Dickie and Elfrida played ball, and they played hide-and-seek, and they ran races. He preferred play to talk just then; he did not want to let out the fact that he remembered nothing whatever of the doings of the last month. Elfrida did not seem very anxious to talk, either. The garden was most interesting, and the only blot on the scene was the black figure of the tutor walking up and down with a sour face and his thumbs in one of his dull-looking books.
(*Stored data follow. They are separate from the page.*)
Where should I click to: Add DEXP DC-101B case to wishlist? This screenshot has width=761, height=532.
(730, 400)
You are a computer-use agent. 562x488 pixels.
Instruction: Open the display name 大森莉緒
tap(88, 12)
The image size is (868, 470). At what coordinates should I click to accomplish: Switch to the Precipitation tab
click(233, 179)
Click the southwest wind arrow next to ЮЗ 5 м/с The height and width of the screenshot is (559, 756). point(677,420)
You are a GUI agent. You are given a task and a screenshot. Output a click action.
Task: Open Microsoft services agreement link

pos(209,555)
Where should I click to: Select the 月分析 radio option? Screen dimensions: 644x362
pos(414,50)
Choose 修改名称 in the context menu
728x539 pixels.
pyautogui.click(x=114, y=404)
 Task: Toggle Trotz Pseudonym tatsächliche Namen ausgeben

The children sat down on the step of one of the stone seats, and Dickie was wondering why he had felt that queer clock-stopping feeling, when he was roused from his wonderings by hearing Elfrida say—
"Please to remember
The Fifth of November,
The gunpowder treason and plot.
I see no reason
Why gunpowder treason
Should ever be forgot."
"How odd!" he thought. "I didn't know that was so old as all this." And he remembered hearing his father, Sir Richard Arden, say, "Treason's a dangerous word to let lie on your lips these days." So he said—
"'Tis not a merry song, cousin, nor a safe one. 'Tis best not to sing of treason."
"But it didn't come off, you know, and he's always burnt in the end."
So already Guy Fawkes burnings went on. Dickie wondered whether there would be a bonfire to-night. It was the Fifth of November. He had had to write the date two hundred times so he was fairly certain of it. He was afraid of saying too much or too little. And for the life of him he could not remember the date of the Gunpowder Plot. Still he must say something, so he said—
"Are there more verses?"
"No," said Elfrida.
"I wonder," he said, trying to feel his way, "what treason the ballad deals with?"